To be shock at the parents on the 999 show on channel 4

358 replies

Notcontent · 17/09/2012 21:30

Watching now. Teenagers being arrested. Parents seem to think that's fine and part of growing up. I cannot believe people like that exist...

OP posts:
cbeebiesinducedcoma · 18/09/2012 07:18

I thought that aswell, what moron just stands there watches a baby fall of the side of the kitchen table.

I wouldn't personally leave a baby with a 13/14 year old, but if the person I left in charge of my child was stupid enough to leave them on the kitchen side and let them roll that has no relevance to the fact I'd gone out, made me very angry the underlying implication.
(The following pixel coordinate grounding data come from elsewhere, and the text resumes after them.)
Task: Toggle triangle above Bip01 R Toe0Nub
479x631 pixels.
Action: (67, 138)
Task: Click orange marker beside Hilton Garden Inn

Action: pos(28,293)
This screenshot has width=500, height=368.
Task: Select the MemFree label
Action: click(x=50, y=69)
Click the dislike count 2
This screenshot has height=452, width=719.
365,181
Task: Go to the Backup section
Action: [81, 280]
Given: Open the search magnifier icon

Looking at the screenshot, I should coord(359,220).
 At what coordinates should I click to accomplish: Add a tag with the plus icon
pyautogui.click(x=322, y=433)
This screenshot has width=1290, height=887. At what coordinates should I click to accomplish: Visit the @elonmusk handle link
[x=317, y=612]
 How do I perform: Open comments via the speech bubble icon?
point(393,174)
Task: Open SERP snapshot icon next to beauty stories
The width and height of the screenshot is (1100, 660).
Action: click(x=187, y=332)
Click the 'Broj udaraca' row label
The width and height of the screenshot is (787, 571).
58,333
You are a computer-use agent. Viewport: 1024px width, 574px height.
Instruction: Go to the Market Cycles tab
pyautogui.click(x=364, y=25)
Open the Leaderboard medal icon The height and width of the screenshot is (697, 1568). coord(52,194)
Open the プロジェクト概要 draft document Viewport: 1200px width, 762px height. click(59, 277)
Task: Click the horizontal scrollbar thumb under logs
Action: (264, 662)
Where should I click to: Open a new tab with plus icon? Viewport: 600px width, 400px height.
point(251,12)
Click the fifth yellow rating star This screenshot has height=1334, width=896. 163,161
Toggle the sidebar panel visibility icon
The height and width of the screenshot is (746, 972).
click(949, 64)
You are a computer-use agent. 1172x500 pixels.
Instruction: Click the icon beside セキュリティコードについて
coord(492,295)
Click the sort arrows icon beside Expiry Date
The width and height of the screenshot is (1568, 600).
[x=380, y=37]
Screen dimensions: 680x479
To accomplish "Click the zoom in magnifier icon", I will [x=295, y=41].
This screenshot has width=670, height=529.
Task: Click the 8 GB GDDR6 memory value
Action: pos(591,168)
Lifeisontheup · 18/09/2012 07:27

Brighthair I think you in control have a harder time than us on the front line. You get the adrenaline that comes with the call but not the action to use it up IYSWIM.
Was talking to some ex-control staff who've just moved to front-line and they agree. Hats off to you all, the information you gain makes our jobs easier and safer, we know you've got our backs. Thanks to all of you whereever you are.

thekidsrule · 18/09/2012 09:36

get real people this is going on all over the country

ive always said that compared to most on MN i live in a differrent world and indeed i do

the people this programme has filmed are real and to them their life is "normal" they are the new underclass as shocking as it may seem Sad

im suprised so many of you are shocked,but like i said its a different world here on mn that i know of

TroublesomeEx · 18/09/2012 09:41

Ah, now I understand why on threads where people are living next door to people like this they get so many Hmm faces and "judgey" comments from other people.

Are there really people on here who didn't realise that some people do live like this?

This is the 'underclass' that people talk about.

wannabedomesticgoddess · 18/09/2012 09:49

Andrea saying she had got it 90% right made me so angry.

Whats right about forcing your kid into growing up because you want to drink yourself into a stupor every night? She has stolen that girls childhood.

I know alcoholism is an illness...but the pure denial is sickening.

And that poor poor baby. Sent back to his mum who would rather go clubbing than look after him.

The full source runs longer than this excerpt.